■ PROBLEM TO SOLVE ■
Convert the data from the line containing "Describe the element" through the end of the data into a JSON list of strings, one string per line, skipping blank lines. Leave the pictures out of your answer.

■ RECORD SET ■
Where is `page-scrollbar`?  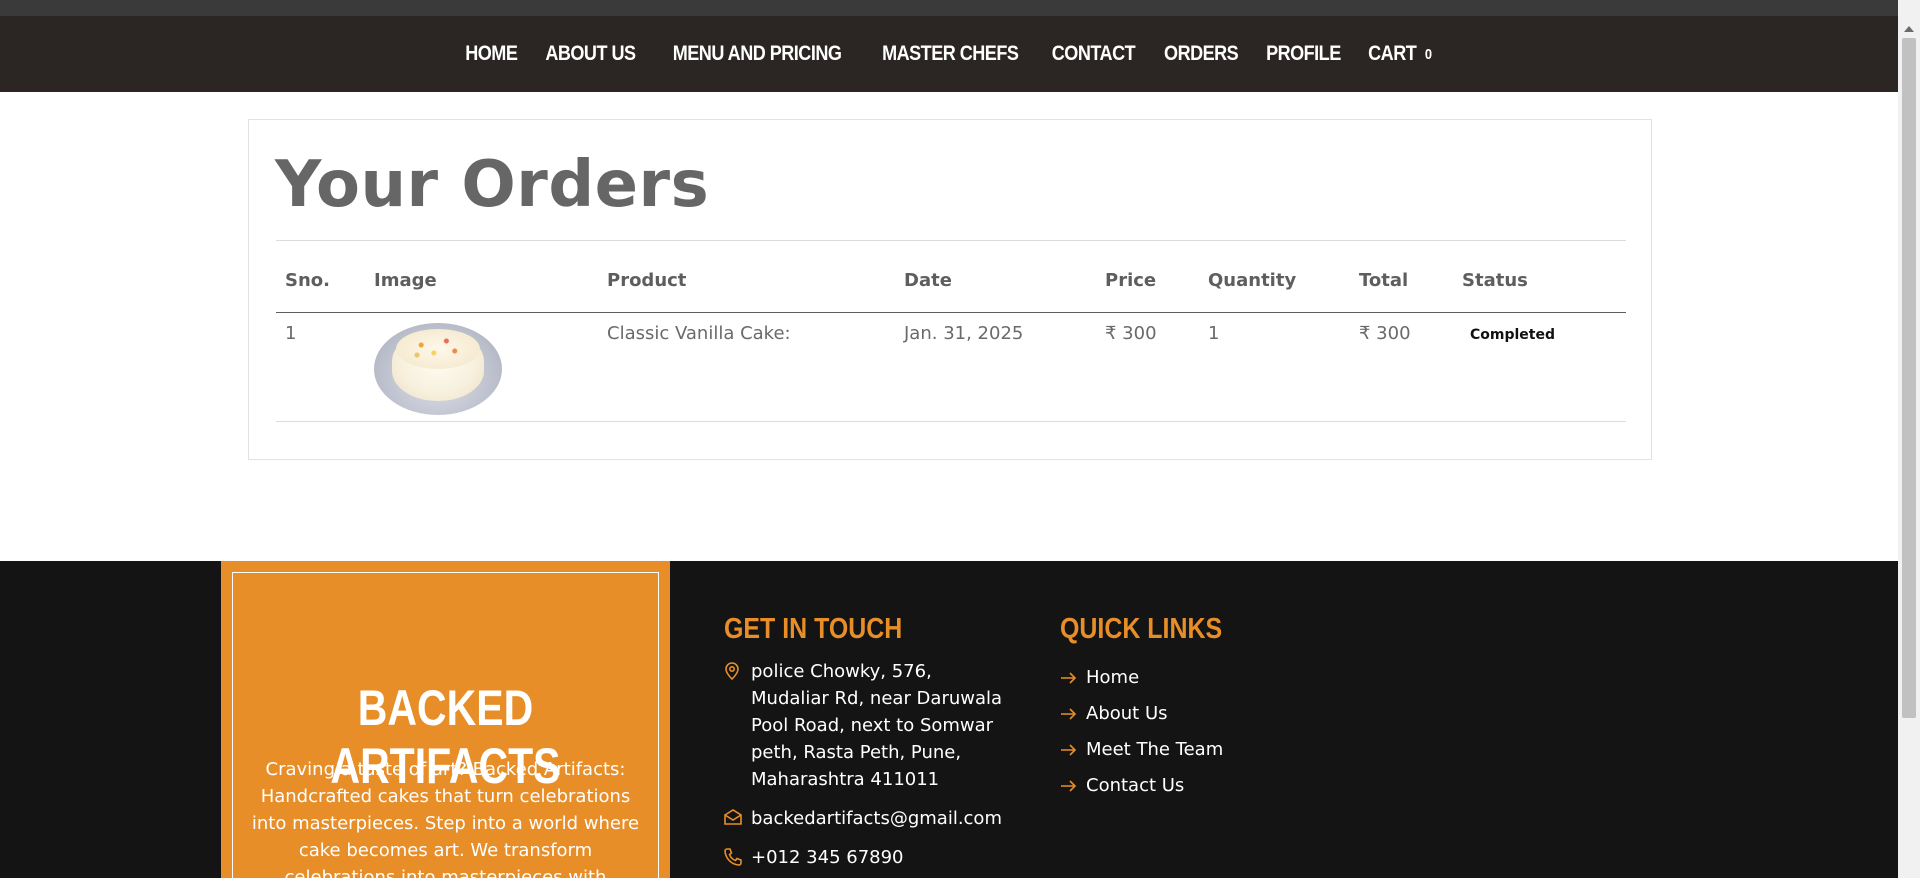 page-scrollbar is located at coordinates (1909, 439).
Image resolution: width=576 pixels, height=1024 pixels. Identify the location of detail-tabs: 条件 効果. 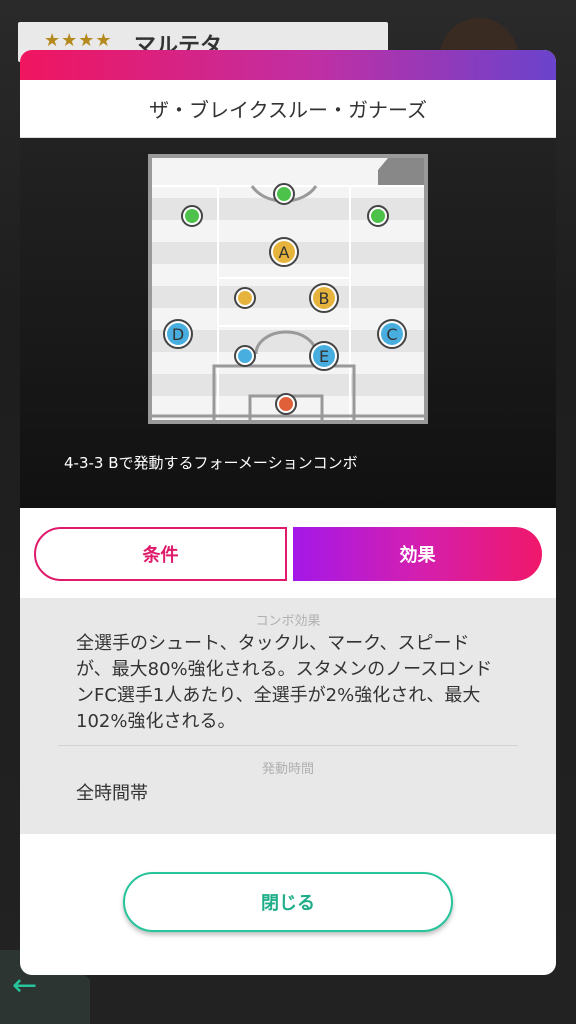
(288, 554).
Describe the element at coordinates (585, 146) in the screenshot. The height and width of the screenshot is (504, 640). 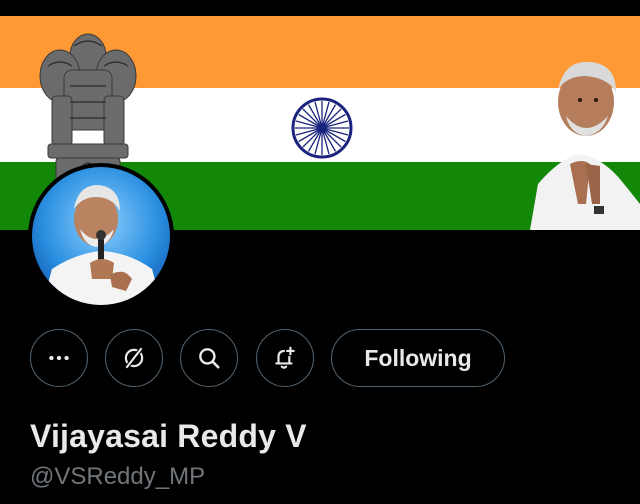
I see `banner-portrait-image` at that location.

■ EXPECTED ANSWER ■
[
  "Describe the element at coordinates (585, 146) in the screenshot. The height and width of the screenshot is (504, 640). ",
  "I see `banner-portrait-image` at that location."
]